Анна ворчала, что я слишком вожусь с котенком. Мол — балуешь ты его, а он должен мышей ловить. Уже пообещала — мол, если Кузька станет по столу скакать, огребем мокрой тряпкой. И котик, чтобы свое место знал, и хозяин — чтобы не попустительствовал. Строгая у нас хозяйка, с такой не забалуешь.
— Между прочим, твой Кузька мою Маньку обижает, — наябедничала Аня.
— Почему это Кузька мой? — слегка возмутился я. Но именно, что слегка. От рыжего счастья отказываться не стану.
— Твой, потому что ты его назвал неправильно, — уверенно заявила гимназистка. — Я хотела Васькой назвать, тогда был бы общий, а ты ему какое-то дурацкое имя придумал.
— Ага, Васькой хотела, — хмыкнул я. — Придет к нам в гости исправник, а ты позовешь: «Васька! Васька!». Решит, чего доброго, что в честь его имя дали.
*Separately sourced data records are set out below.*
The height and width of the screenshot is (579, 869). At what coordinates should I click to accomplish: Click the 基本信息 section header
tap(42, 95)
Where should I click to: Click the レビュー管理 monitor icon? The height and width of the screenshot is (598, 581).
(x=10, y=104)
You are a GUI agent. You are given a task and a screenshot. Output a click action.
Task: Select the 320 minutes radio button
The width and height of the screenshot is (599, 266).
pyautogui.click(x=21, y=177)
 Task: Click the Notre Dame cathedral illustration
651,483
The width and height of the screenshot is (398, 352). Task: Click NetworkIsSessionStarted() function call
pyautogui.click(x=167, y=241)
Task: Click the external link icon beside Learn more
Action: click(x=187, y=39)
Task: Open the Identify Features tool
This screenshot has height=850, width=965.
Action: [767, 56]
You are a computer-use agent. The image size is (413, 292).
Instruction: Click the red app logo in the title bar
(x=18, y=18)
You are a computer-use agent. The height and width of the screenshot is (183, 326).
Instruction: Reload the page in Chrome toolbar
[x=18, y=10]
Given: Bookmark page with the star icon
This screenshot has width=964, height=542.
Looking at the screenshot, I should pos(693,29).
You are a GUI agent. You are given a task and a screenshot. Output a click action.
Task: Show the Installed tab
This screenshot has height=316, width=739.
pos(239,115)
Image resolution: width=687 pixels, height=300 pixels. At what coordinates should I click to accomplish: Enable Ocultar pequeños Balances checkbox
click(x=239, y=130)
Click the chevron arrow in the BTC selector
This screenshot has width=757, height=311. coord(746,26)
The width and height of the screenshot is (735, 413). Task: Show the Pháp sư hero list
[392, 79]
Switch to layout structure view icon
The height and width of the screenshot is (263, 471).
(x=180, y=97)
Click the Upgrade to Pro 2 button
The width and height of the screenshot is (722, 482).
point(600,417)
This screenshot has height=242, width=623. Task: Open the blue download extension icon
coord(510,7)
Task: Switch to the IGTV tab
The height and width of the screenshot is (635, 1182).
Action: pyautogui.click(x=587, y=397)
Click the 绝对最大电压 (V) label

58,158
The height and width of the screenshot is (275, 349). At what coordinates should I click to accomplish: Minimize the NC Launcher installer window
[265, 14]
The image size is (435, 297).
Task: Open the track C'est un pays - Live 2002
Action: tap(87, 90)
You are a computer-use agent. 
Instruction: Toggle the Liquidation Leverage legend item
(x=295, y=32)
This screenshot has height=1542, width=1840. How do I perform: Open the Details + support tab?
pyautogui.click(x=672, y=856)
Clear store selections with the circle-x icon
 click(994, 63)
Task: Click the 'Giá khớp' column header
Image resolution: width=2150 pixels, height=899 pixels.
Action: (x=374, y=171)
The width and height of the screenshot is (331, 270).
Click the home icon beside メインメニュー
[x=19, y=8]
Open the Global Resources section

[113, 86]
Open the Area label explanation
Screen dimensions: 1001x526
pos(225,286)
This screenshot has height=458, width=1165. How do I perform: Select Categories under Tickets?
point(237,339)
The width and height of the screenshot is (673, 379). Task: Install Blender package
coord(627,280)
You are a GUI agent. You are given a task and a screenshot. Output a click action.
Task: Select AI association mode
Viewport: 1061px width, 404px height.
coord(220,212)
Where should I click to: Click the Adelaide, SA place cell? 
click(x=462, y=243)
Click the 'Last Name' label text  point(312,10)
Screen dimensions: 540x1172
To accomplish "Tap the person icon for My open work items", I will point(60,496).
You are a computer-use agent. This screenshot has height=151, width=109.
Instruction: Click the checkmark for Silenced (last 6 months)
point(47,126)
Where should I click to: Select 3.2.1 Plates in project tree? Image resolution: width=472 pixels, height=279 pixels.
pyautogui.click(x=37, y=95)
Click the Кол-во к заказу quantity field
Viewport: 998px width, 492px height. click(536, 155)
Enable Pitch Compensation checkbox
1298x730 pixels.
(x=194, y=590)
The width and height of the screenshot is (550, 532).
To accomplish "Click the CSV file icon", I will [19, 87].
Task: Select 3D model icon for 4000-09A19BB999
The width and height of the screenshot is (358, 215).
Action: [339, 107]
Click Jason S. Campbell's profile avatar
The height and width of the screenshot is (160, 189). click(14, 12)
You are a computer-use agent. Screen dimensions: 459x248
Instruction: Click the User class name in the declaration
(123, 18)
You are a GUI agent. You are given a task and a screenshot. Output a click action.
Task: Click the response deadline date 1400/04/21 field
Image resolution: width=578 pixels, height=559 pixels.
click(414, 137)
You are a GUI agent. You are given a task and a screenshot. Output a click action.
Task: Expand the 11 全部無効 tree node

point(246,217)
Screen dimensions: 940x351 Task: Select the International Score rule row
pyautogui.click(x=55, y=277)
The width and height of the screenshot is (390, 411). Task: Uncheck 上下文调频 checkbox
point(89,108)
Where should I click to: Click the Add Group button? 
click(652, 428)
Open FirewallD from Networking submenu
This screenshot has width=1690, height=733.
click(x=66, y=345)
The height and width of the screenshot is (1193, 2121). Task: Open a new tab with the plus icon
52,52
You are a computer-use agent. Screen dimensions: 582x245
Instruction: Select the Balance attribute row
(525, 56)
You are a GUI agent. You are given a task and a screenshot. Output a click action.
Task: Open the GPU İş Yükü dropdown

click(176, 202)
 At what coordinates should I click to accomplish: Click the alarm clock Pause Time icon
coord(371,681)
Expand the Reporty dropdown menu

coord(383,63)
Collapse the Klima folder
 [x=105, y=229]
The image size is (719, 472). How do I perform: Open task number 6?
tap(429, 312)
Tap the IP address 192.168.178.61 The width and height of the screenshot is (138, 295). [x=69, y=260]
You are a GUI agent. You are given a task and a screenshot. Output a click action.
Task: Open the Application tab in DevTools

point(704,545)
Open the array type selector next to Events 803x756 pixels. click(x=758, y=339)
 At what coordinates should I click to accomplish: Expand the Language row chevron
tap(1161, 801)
— Подумаешь. Василий Яковлевич не обидится.
— Ладно, — вздохнул я, проходя в дом. Осторожно поставив малыша на пол, спросил: — И чем мой огромный Кузька твою крошку обидел?
— А тем, что он к ней в кормушку забирается и дрыхнет, а Манька сено оттуда не может взять.
Кузьма и на самом деле предпочитает не в избе сидеть, а у Маньки. Может, она ему маму-кошку напоминает? Вдруг Манюня его мышей учит ловить?
Но если коза не может сено взять — значит, плохо есть хочет. Голодная коза давно бы котенка спихнула и наелась.
Анька все это лучше меня знает и, наша перепалка, это так, шутка. Как же не поворчать друг на друга?
— Когда Маньку к соседке переводить будем? — поинтересовался я. — Осень уже, скоро холода нагрянут. Либо к Ираиде надо переводить, либо сарайку утеплять. Но лучше бы к соседке. Мы с тобой по выходным будем Маньку навещать, вкусняшки носить.
— Завтра и переведу, — сообщила Аня. — Про мороз пока говорить не стану, он не скоро, а такой холод, чтобы у козы вымя замерзло, раньше декабря не случится. А вот украсть Маньку у нас могут. Сарайка у самой улицы, заходи да бери. А у бабушки Ираиды хлев во дворе, так просто оттуда не украсть. Денег я ей дала, чтобы пол в стайке поменять, да сена завезти.
Собирался ответить Анне, что одна попытка кражи была, а снаряд в одну воронку дважды не попадает. А в свете последних новостей о резком повышении цен на коз, все может быть.
— У Люды Неждановой — у нее отец диаконом служит в храме, дом в Подмонастырской слободе. Ночью у нее Люська заорала, Люда выскочила, увидела, что вдоль забора два мужика идут, с мешками. Оба нездешние. Она кричать стала, мужики к реке побежали.
Забавно — у гимназистки Люды коза по имени Люся. Кто же до такого додумался? С фантазией девочка. И про мужиков с мешками точно нафантазировала.